To ensure optimal use of biomarker data generated in such clinical studies, an iterative communication between discovery, clinical pharmacology and clinical development must be maintained. This process means to also actively address barriers to a successful integration, such as perceived risks and burden by the clinical teams, inappropriate funding and a late start to biomarker assessment in drug development. In our hands, biomarkers are part of the discovery process as soon as a drug candidate is nominated. Strictly speaking, our program starts even earlier, as it seeks to associate a panel of biomarkers with a specific disease biology even before a drug effect is explored. We are therefore assessing biomarkers systematically in healthy volunteers and untreated patients, to identify markers of vulnerability, resilience and different disease states, not confounded by treatment. At the same time, this approach provides useful information for mechanistic read-outs in animal models.
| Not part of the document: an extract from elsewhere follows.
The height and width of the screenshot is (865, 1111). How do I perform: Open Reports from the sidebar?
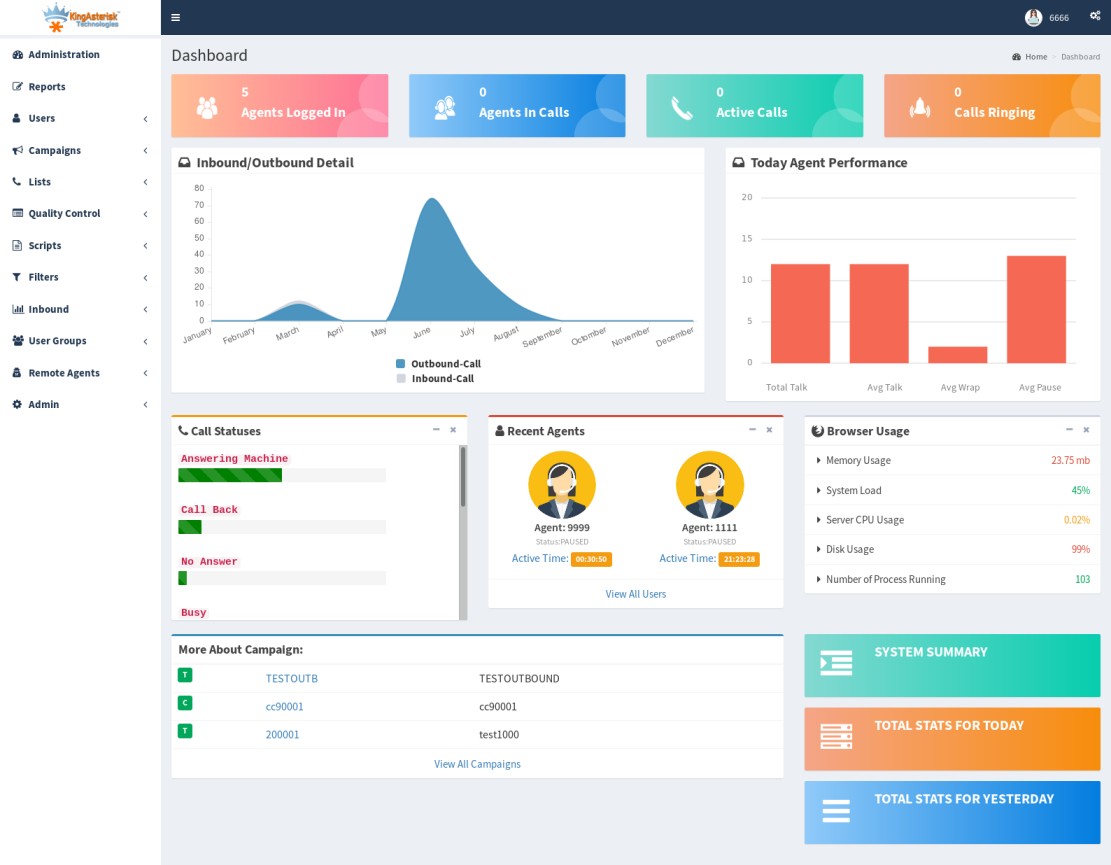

We hope that this strategy will not only improve the predictive value of animal models for future drug development, but that it will also identify novel drug targets by determining resilience markers.
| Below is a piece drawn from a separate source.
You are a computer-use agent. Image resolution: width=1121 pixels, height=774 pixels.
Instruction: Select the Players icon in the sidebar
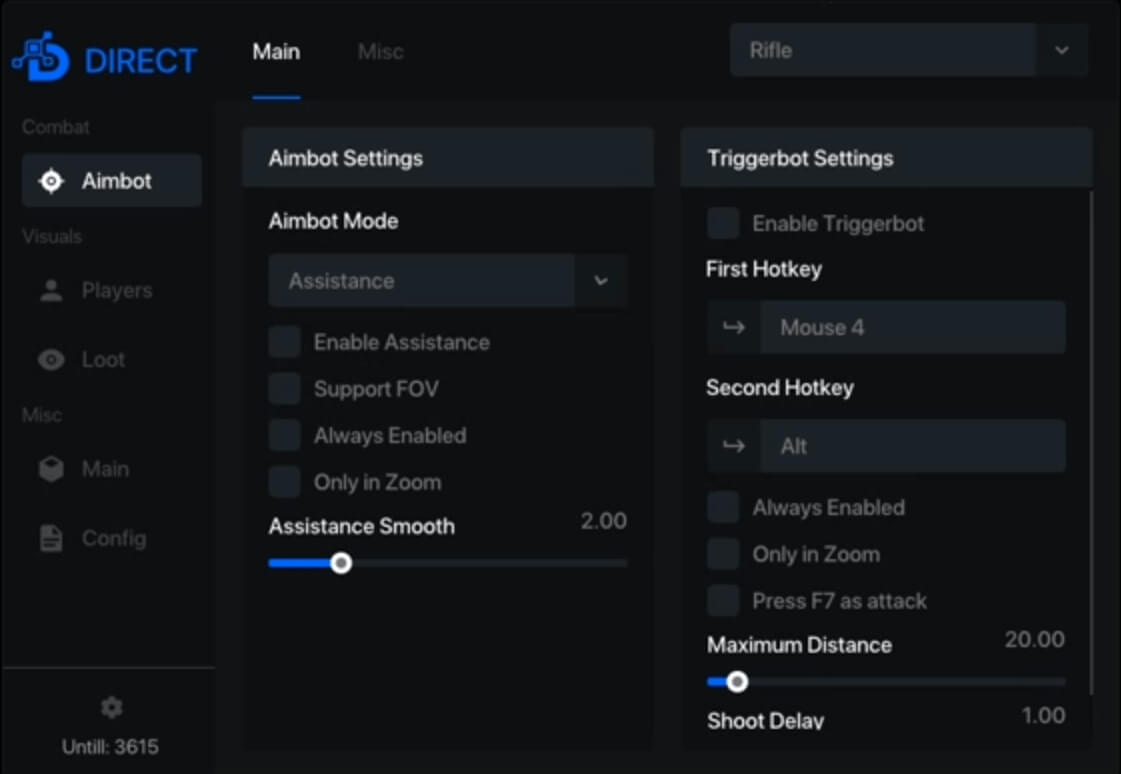tap(51, 291)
In psychiatry this seems particularly pertinent as clinicians have very limited tools to predict who will develop which disorder, who will respond to a given treatment and who will need long-term treatment for prevention of a new episode. As many academic investigators and clinicians are painfully aware of this problem, studies are being conducted around the globe to identify objective read-outs that help with the diagnosis as well as with selection of treatment. As academia is under pressure to publish, confirmation and reproducibility of results is not always a main focus of published work. For pharmaceutical companies, in turn, reproducible and reliable data are of utmost importance, if a development program is to be based on such data. Therefore, public-private collaborations can help to generate data that withstand the required scrutiny. Ultimately, the goal for all the stakeholders involved should be to move towards personalised medicine, aiming to have tools at hand that allow the selection of the right drug for the right patient at the right time.
References
1. Biomarkers Definitions Working Group (2001): Biomarkers and surrogate endpoints: preferred definitions and conceptual framework. Clin Pharmacol Ther 69: 89-95.
2. Ekins S (2006): Systems-ADME/Tox: resources and network approaches. J Pharmacol Toxicol Methods 53: 38-66.
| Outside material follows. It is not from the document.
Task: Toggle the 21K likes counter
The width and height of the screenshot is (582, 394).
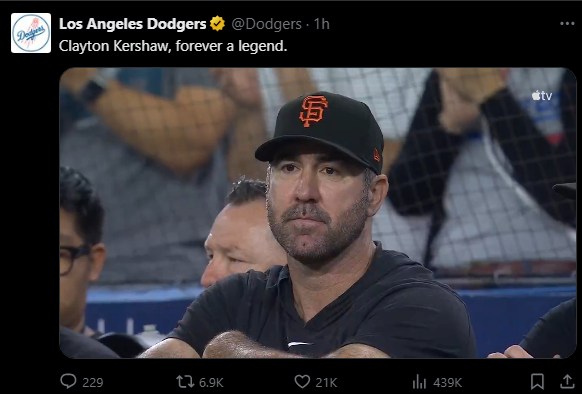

3. Insel TR, Scolnick EM (2006): Cure therapeutics and strategic prevention: raising the bar for mental health research. Mol Psychiatry 11: 11-17.
4. Parker G (2004): Evaluating treatments for the mood disorders: time for the evidence to get real. Aust N Z J Psychiatry 38: 408-414.
5. Trivedi MH, Rush AJ, Wisniewski SR, Nierenberg AA, Warden D, Ritz L et al (2006): Evaluation of outcomes with citalopram for depression using measurement-based care in STAR*D: implications for clinical practice. Am J Psychiatry 163: 28-40.